[Problem details] Your task is to copy the stretch of lines in the records below that begins with the line containing "Screen dimensions: 421x315" and ends with the line containing "Given: Click the mail forward icon in header", exactly as written, with nothing added.

* * *

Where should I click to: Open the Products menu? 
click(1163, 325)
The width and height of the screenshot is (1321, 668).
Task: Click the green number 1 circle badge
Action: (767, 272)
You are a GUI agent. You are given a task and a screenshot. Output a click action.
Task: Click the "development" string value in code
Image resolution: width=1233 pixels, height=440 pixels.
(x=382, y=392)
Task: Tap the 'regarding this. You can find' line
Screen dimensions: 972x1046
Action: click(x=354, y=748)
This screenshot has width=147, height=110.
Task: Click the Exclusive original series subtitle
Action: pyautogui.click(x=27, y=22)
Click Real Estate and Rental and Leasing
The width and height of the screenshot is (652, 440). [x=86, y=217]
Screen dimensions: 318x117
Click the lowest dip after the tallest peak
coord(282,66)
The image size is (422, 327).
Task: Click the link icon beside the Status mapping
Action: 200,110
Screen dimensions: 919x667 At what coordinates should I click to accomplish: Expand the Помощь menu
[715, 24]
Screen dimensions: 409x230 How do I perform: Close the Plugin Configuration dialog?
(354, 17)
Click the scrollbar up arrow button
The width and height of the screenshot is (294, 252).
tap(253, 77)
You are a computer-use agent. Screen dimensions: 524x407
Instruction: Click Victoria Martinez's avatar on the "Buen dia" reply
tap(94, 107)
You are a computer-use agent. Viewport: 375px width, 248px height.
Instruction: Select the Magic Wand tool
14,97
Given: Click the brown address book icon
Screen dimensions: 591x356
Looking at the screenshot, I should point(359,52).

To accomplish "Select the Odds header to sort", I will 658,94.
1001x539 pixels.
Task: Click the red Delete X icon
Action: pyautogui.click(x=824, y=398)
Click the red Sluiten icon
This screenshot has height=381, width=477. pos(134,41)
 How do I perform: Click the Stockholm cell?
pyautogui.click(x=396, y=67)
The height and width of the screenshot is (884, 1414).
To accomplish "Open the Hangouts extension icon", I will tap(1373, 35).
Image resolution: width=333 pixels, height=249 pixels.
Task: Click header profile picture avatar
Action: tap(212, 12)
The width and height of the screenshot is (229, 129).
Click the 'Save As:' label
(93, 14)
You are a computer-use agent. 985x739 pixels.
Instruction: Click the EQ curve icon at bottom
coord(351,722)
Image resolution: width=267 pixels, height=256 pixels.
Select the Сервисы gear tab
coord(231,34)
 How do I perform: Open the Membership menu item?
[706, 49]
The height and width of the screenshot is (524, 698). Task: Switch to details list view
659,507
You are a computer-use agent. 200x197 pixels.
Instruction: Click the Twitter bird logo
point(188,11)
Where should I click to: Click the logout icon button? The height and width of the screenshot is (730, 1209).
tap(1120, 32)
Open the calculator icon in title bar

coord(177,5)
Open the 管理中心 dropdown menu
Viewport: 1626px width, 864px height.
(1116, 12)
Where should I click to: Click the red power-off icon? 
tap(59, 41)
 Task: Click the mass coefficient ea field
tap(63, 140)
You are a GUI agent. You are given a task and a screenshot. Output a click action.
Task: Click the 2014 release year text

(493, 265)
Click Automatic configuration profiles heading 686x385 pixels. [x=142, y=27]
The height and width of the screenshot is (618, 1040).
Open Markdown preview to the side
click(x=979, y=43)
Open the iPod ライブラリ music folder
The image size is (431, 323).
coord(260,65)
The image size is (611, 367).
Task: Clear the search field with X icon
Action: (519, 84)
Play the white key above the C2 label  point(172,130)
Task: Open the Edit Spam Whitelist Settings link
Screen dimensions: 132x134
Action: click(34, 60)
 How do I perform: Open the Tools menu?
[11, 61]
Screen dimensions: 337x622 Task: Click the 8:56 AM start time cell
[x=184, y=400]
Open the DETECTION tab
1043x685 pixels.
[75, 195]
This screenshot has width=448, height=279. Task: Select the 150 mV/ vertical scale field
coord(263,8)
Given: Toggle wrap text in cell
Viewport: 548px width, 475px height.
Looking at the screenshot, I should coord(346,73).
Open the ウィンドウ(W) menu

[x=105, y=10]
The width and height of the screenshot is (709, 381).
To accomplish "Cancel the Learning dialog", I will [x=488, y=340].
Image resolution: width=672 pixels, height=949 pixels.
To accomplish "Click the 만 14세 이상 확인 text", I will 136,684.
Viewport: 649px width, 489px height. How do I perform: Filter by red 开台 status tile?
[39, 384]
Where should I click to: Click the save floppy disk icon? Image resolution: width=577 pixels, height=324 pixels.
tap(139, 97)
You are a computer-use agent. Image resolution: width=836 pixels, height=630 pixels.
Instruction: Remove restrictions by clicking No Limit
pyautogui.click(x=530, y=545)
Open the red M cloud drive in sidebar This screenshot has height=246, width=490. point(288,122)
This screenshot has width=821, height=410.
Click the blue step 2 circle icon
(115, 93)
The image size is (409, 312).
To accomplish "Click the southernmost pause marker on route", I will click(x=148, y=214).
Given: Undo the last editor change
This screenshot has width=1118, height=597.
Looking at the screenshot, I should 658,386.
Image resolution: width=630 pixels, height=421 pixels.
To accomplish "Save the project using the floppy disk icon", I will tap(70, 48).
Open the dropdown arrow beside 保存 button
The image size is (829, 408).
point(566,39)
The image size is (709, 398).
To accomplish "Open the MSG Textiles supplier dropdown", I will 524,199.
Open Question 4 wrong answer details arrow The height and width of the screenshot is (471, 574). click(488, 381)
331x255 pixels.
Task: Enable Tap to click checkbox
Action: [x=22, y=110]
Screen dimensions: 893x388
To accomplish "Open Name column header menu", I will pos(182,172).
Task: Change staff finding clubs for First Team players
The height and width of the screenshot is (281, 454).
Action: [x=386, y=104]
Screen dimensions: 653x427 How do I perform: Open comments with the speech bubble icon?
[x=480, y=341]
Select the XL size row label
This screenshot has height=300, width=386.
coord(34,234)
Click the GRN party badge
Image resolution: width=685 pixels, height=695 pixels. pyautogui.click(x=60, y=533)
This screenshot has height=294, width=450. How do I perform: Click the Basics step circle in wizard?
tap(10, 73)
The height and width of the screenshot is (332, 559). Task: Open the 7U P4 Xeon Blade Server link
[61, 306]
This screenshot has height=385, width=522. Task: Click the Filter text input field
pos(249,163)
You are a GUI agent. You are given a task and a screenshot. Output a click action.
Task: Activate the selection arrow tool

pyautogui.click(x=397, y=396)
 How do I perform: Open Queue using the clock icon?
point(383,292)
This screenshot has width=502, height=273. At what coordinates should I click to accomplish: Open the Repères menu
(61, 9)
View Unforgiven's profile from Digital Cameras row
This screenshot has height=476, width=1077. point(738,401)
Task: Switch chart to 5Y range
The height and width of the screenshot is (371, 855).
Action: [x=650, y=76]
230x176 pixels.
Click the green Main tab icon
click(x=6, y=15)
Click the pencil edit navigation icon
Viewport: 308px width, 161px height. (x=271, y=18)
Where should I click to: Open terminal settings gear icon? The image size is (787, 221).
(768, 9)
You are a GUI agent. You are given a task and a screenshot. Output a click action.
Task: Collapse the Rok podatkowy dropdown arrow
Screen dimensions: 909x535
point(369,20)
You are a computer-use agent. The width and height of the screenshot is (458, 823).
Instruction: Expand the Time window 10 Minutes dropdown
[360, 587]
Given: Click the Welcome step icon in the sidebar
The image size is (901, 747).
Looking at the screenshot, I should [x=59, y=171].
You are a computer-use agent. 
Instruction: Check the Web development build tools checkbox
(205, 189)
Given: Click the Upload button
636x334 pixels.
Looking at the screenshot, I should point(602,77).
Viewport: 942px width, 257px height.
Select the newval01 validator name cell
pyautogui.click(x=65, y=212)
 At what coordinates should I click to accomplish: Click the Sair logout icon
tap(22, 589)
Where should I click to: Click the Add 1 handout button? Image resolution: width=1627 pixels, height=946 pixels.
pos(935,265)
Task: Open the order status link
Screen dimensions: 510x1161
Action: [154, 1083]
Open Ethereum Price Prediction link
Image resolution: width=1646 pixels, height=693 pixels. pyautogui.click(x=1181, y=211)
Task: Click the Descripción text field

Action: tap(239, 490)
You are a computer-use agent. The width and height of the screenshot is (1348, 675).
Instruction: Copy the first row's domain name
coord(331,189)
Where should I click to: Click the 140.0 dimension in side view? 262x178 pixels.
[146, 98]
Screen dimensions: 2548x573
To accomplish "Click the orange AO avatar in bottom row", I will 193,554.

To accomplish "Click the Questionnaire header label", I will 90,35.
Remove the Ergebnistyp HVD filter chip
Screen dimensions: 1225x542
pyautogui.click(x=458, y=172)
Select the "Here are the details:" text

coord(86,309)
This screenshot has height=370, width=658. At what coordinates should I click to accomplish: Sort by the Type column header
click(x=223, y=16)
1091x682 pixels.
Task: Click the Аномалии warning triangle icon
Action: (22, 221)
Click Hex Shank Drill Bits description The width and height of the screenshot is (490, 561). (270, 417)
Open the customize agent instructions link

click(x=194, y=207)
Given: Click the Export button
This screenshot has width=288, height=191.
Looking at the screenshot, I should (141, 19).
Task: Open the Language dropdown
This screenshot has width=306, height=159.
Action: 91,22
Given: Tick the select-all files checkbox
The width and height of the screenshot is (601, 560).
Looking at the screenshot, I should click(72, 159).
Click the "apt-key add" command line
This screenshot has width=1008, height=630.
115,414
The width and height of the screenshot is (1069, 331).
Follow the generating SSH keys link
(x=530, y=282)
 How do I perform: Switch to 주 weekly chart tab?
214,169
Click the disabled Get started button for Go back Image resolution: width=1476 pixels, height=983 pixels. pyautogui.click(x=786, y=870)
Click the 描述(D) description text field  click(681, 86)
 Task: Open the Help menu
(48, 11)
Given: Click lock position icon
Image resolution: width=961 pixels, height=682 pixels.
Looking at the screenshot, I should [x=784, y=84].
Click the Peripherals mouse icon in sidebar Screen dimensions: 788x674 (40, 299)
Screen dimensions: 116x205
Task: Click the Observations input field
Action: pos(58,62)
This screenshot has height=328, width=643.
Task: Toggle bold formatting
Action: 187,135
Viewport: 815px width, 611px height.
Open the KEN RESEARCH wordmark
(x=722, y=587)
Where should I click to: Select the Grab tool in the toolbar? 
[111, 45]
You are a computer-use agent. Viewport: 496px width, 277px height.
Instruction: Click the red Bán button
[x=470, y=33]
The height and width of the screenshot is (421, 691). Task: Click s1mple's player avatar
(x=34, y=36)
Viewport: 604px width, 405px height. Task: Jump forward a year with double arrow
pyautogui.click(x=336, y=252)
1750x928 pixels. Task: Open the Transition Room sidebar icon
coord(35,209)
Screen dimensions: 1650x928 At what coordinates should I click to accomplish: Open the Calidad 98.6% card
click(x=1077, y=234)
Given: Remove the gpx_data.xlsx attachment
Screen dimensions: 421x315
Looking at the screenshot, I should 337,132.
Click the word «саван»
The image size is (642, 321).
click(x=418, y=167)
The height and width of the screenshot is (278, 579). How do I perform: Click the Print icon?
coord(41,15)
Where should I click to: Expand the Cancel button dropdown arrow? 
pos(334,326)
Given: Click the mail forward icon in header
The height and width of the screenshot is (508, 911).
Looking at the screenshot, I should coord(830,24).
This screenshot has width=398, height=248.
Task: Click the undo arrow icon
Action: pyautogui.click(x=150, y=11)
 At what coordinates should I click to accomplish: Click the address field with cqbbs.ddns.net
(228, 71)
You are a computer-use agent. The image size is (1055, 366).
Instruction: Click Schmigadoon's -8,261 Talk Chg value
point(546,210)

* * *

[Task output]
Screen dimensions: 421x315
Looking at the screenshot, I should 337,132.
Click the word «саван»
The image size is (642, 321).
click(x=418, y=167)
The height and width of the screenshot is (278, 579). How do I perform: Click the Print icon?
coord(41,15)
Where should I click to: Expand the Cancel button dropdown arrow? 
pos(334,326)
Given: Click the mail forward icon in header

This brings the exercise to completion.